Chamada de PL das Fake News, a proposta de Lei Brasileira de Liberdade, Responsabilidade e Transparência na Internet pode começar a ser votada nesta terça-feira (2), na Câmara dos Deputados, após a aprovação, na última semana, do regime de urgência para a tramitação do projeto.
O relator, deputado Orlando Silva (PCdoB-SP), divulgou, no final da noite de quinta-feira (27), parecer preliminar a ser analisado na Casa, que visa estabelecer obrigações a serem seguidas por redes sociais, aplicativos de mensagens e ferramentas de busca na sinalização e retirada de contas e conteúdos considerados criminosos.
Por outro lado, grandes empresas afetadas, as chamadas big techs, como Meta, Google e Twitter, têm se manifestado oficialmente de forma contrária à aprovação do projeto de lei.
Veja a seguir os principais argumentos das big techs contra a aprovação o PL das Fake News, e o que diz o texto do projeto.
O Google, uma das empresas diretamente interessadas no resultado da votação, colocou, na segunda-feira (1º), em sua página principal de busca no Brasil um link para um texto contrário ao PL 2630/2020. Assinado por Marcelo Lacerda, diretor de Relações Governamentais e Políticas Públicas do Google Brasil, pede ação dos usuários contra o projeto, inclusive para cobrar os deputados.
O texto criticando o PL é dividido em seis pontos de destaque. Confira:
- O Google alega que o PL acabaria "favorecendo quem produz desinformação", pois blindaria "a remoção de conteúdo produzido por qualquer empresa constituída no Brasil para fins jornalísticos", além de obrigar que "as plataformas paguem por esse mesmo conteúdo".
- Para a empresa, o PL "coloca em risco o acesso e a distribuição gratuita de conteúdo na internet", pois proibe as licenças de direitos autorais dos criadores. Nesse sentido, prossegue o Goolgle, "as plataformas não poderiam mais oferecer serviços gratuitos de hospedagem ou compartilhamento de conteúdo sem pagar aos criadores que desejam usar seus produtos", o que "poderá deixar de ser viável financeiramente para as plataformas oferecer serviços gratuitos".
- O Google também critica "a criação de uma 'entidade reguladora autônoma' pelo Poder Executivo com as funções de monitoramento e regulação da internet", que teria "amplos poderes para limitar o conteúdo disponível aos brasileiros" e contaria com "baixo nível de supervisão". A empresa ainda afirma que esse órgão poderia obrigar as plataformas a "ceder à entidade de supervisão o controle de suas regras, termos de uso, processos e características dos seus produtos, sem nenhuma checagem ou controle efetivos".
+ + + + +
▶ Tarefa: Dê continuidade ao trecho sobre o PL das Fake News, começando logo depois da última frase apresentada.

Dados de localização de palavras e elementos
+ + + + +
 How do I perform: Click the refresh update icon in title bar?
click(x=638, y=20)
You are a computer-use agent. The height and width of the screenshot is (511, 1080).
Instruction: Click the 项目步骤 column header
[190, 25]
+ + + + +
▶ Resposta:
- Para a gigante de tecnologia, o PL "traz sérias ameaças à liberdade de expressão", com "várias disposições que determinam um 'dever de cuidado' a ser executado preventivamente pelas plataformas".
- A empresa ainda alega que o PL "prejudica empresas e anunciantes brasileiros", que "vão precisar lidar com uma série de novas exigências para utilizar publicidade digital como parte de sua estratégia de negócios".
- No sexto e último ponto, o Google afirma que o PL "dificulta o acesso dos brasileiros à busca do Google ao tratar buscadores como redes sociais", o que "acaba causando uma distorção que prejudica a busca". Por fim, critica o projeto por estabelecer "obrigações de remuneração de direitos autorais por quaisquer obras literárias, artísticas ou científicas por plataformas e provedores", o que "pode ter efeitos significativos na disponibilidade desses conteúdos".
Resposta das autoridades ao artigo
A Secretaria Nacional do Consumidor (Senacon) determinou, nesta terça-feira (2), que o Google sinalize como "publicidade" os conteúdos que estão sendo produzidos e veiculados pela plataforma com críticas ao Projeto de Lei (PL) das Fake News. A decisão foi comunicada em coletiva de imprensa pelo ministro da Justiça, Flávio Dino, e pelo titular da Senacon, Wadih Damous.
O líder do governo no Congresso, senador Randolfe Rodrigues (Rede-AP), anunciou ter solicitado abertura de inquérito administrativo no Conselho Administrativo de Defesa Econômica (Cade) para investigar possível infração contra ordem econômica por abuso de posição dominante praticada pelo Google.
O Ministério Público Federal (MPF) emitiu, na segunda-feira (1º), ofício que questiona o Google sobre um possível favorecimento, nos resultados de busca, a conteúdos que sejam contrários à proposta. O órgão usou como base um estudo da Universidade Federal do Rio de Janeiro (UFRJ) que monitorou os conteúdos exibidos após a pesquisa de informações sobre o PL 2630. O MPF deu um prazo de 10 dias para que o Google esclareça os critérios usados nos resultados de busca. Em nota, o Google negou as alegações.
O MPF também expediu um documento solicitando informações da Meta, empresa dona do Facebook, sobre os anúncios contratados pelo Google na plataforma.
Meta
Dois dias antes da publicação do Google, a Meta, empresa que engloba as plataformas Facebook, Instagram e WhatsApp, também publicou comunicado oficial criticando a possível aprovação do PL 2630/2020.
O artigo destaca pontos que, na visão da Meta, são problemáticos, assim como apontado pelo Google. Veja os pontos:
- Segundo o texto da empresa, o PL "conflita com leis existentes, como Marco Civil da Internet e Lei Geral de Proteção de Dados", "inclui dispositivos sobre direitos autorais que são inviáveis", "cria sistema permanente de vigilância, similar ao de países de regimes antidemocráticos" e restringe "ferramentas de marketing para pequenos negócios".
- A Meta destaca ainda que "refuta explicitamente" o argumento de que "as plataformas digitais lucram com conteúdo violento e de ódio", pois "as pessoas usam os aplicativos da Meta porque elas têm experiências positivas: elas não querem ver violência ou ódio, e nossos anunciantes não querem suas marcas associadas a esse tipo de conteúdo".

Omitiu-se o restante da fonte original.